[WRITTEN PROBLEM A]
Collect every line of the records below that contains the word "dimensions".

[TEXT SECTION]
_ _ _ _ _ _ _

The registered Prospectus shall be available on the Issuer’s website at http://www.aeroexpress.ru starting from the date of its online publication and for at least 6 months following the date that the Report on Securities Issue Results is published online. In the case that the securities are issued without the state registration of the Report on Securities Issue Results, in accordance with the Federal Law ‘On Financial Markets’ or any other federal laws, the Prospectus shall be available for at least 6 months after the Notification on Securities Issue Results has been submitted to the registration authority and published online.

All interested parties may inspect the Decision to Issue Securities and the Prospectus, as well as obtain their copies, for a price not exceeding the cost of their preparation, at the following address:

OOO Aeroexpress
 Location: Sheremetyevo International Airport, Khimki, Moscow Oblast, 141400, Russian Federation
 Telephone: +7 (495) 748 60 92
 Fax: +7 (495) 748 60 92

Website: http://www.aeroexpress.ru

2.4. In the case that the Prospectus was signed by a securities market financial advisor, this fact should be mentioned, together with the full and abbreviated names of the financial advisor, as well as his location.

_ _ _ _ _ _ _

[DATA RECORDS]
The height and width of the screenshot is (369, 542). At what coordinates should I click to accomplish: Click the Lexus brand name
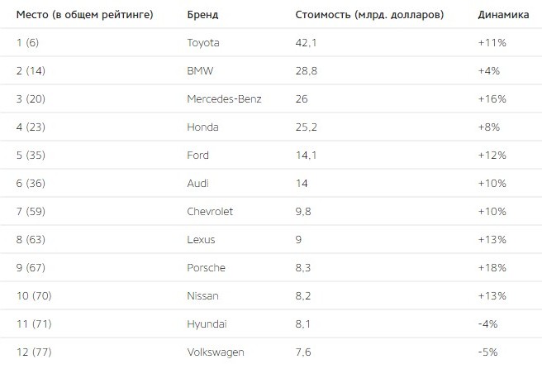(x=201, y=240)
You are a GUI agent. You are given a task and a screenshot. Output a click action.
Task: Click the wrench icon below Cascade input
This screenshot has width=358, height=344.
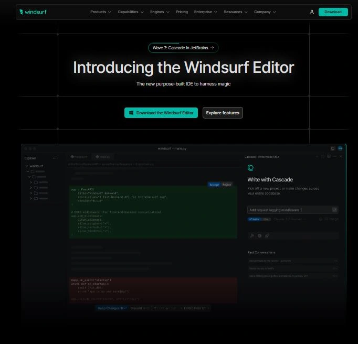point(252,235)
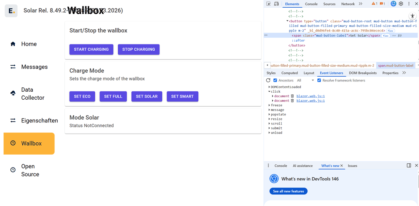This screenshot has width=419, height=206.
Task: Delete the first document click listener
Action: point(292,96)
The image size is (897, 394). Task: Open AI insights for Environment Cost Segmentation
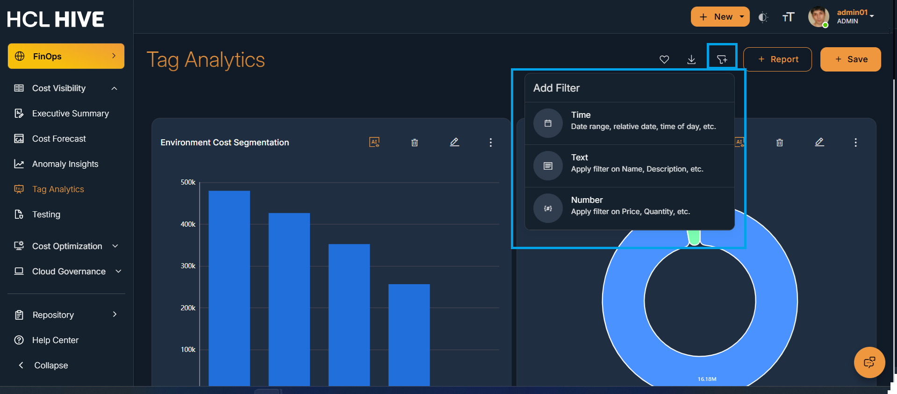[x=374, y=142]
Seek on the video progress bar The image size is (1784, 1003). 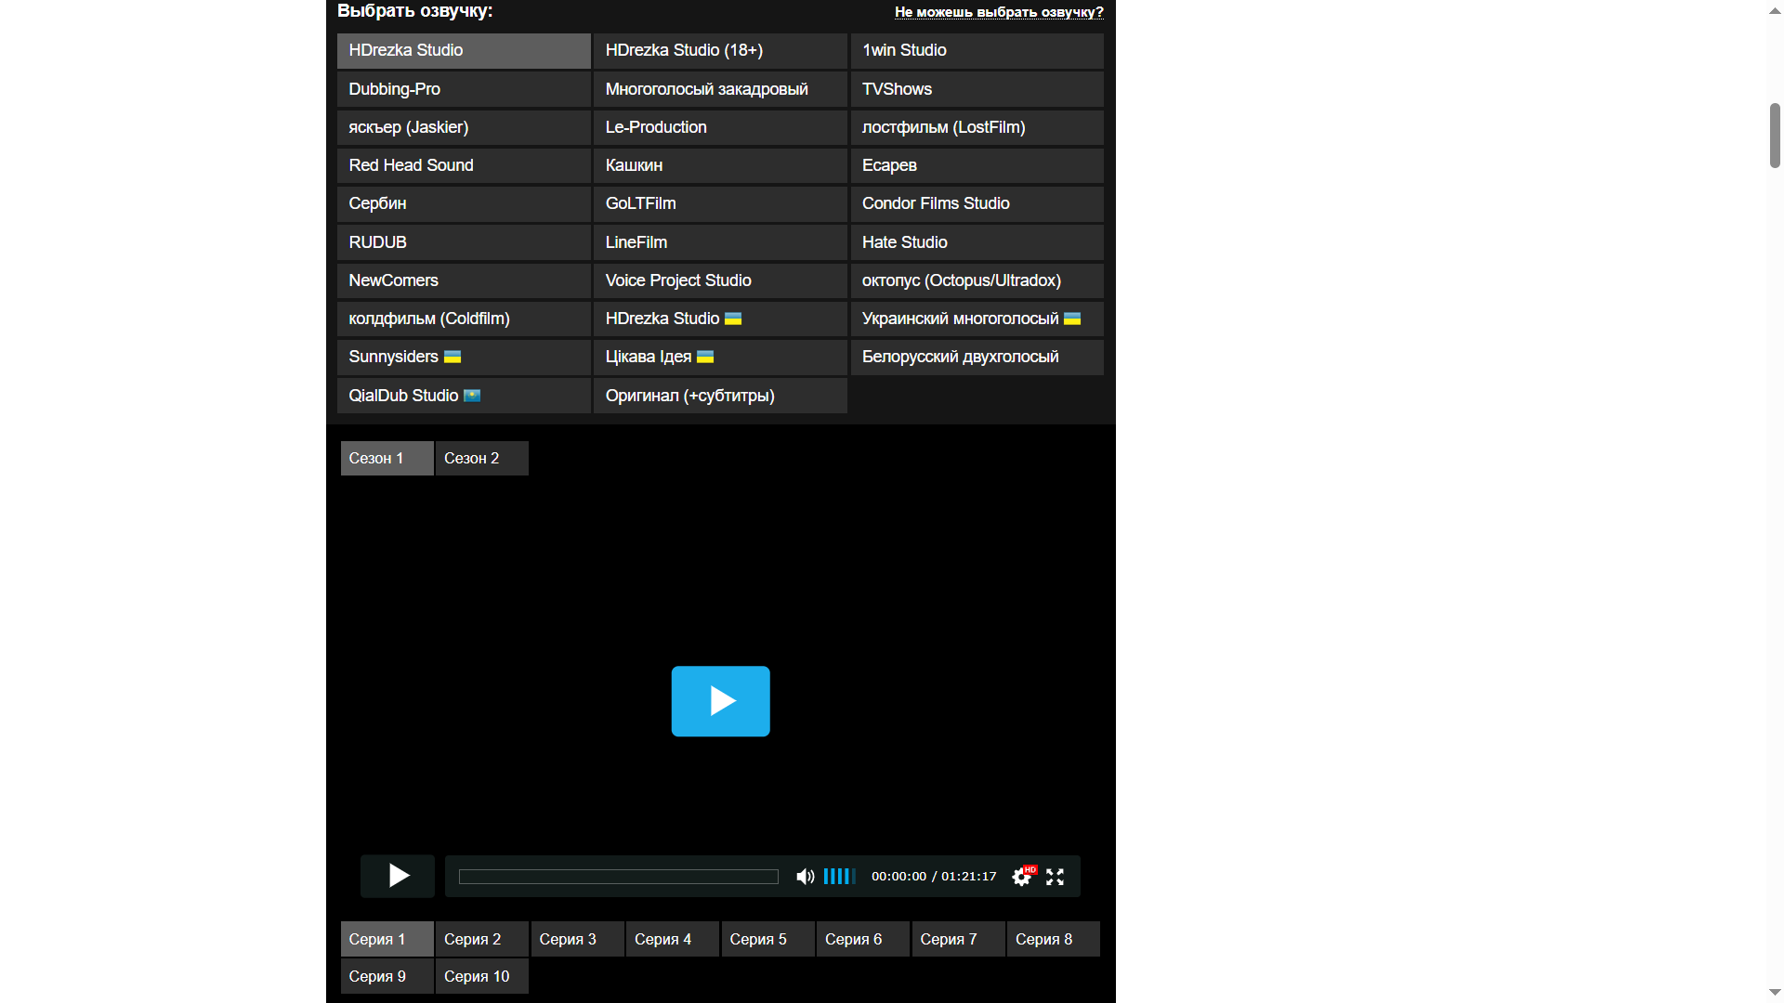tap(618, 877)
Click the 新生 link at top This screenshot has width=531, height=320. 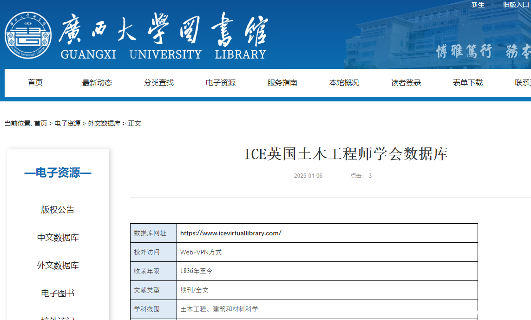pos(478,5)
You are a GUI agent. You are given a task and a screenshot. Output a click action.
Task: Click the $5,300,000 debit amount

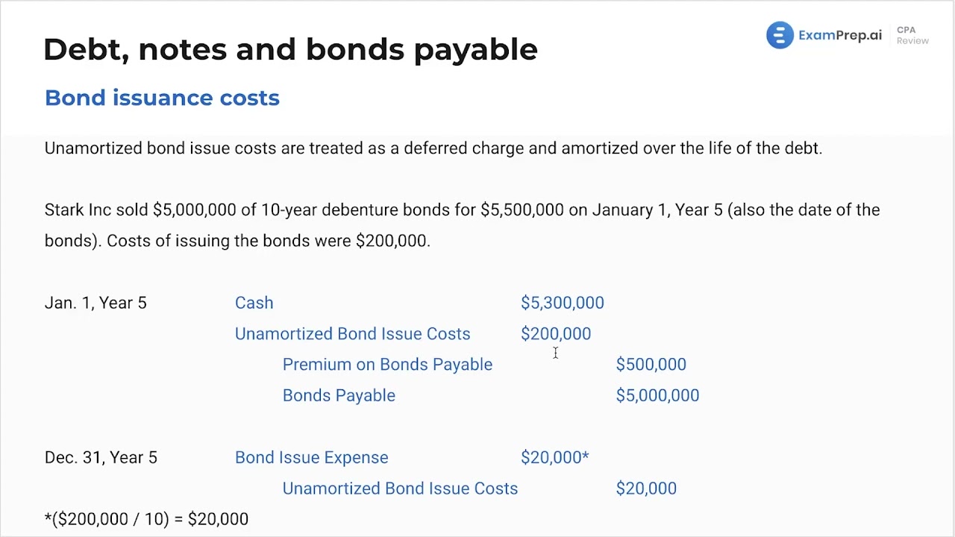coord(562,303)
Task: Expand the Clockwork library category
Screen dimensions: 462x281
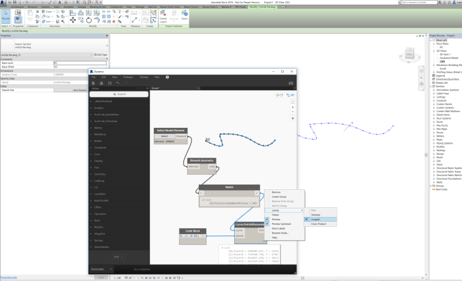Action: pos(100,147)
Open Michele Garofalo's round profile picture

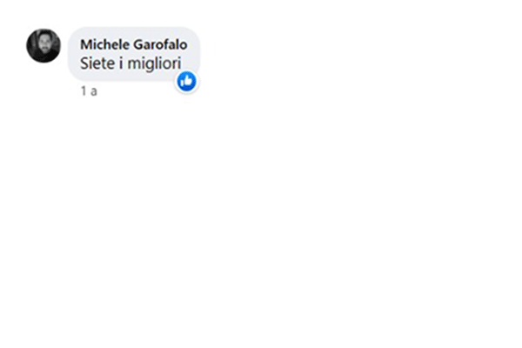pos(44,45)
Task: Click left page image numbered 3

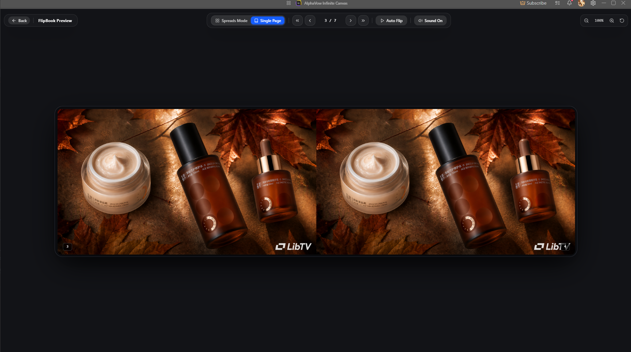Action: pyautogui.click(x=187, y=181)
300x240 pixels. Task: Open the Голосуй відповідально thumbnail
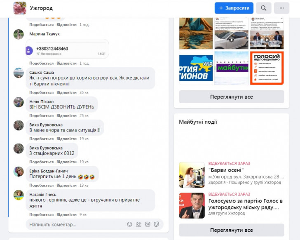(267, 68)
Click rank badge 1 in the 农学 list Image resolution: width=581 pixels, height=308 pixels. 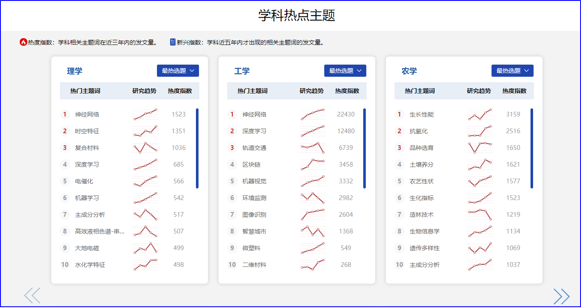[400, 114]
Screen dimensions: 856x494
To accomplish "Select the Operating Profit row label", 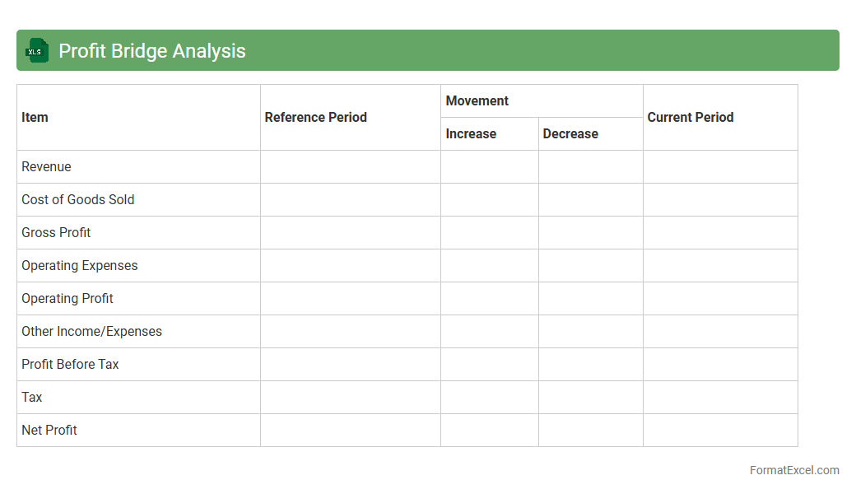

_ _ _ _ _ _ _

[WRITTEN PROBLEM B]
From the prospectus text above, output the passage that begins at the words "OOO Aeroexpress" and stops after "as his location.".

[PROBLEM SOLUTION A]
Screen dimensions: 462x281
Screen dimensions: 856x494

[PROBLEM SOLUTION B]
OOO Aeroexpress
 Location: Sheremetyevo International Airport, Khimki, Moscow Oblast, 141400, Russian Federation
 Telephone: +7 (495) 748 60 92
 Fax: +7 (495) 748 60 92

Website: http://www.aeroexpress.ru

2.4. In the case that the Prospectus was signed by a securities market financial advisor, this fact should be mentioned, together with the full and abbreviated names of the financial advisor, as well as his location.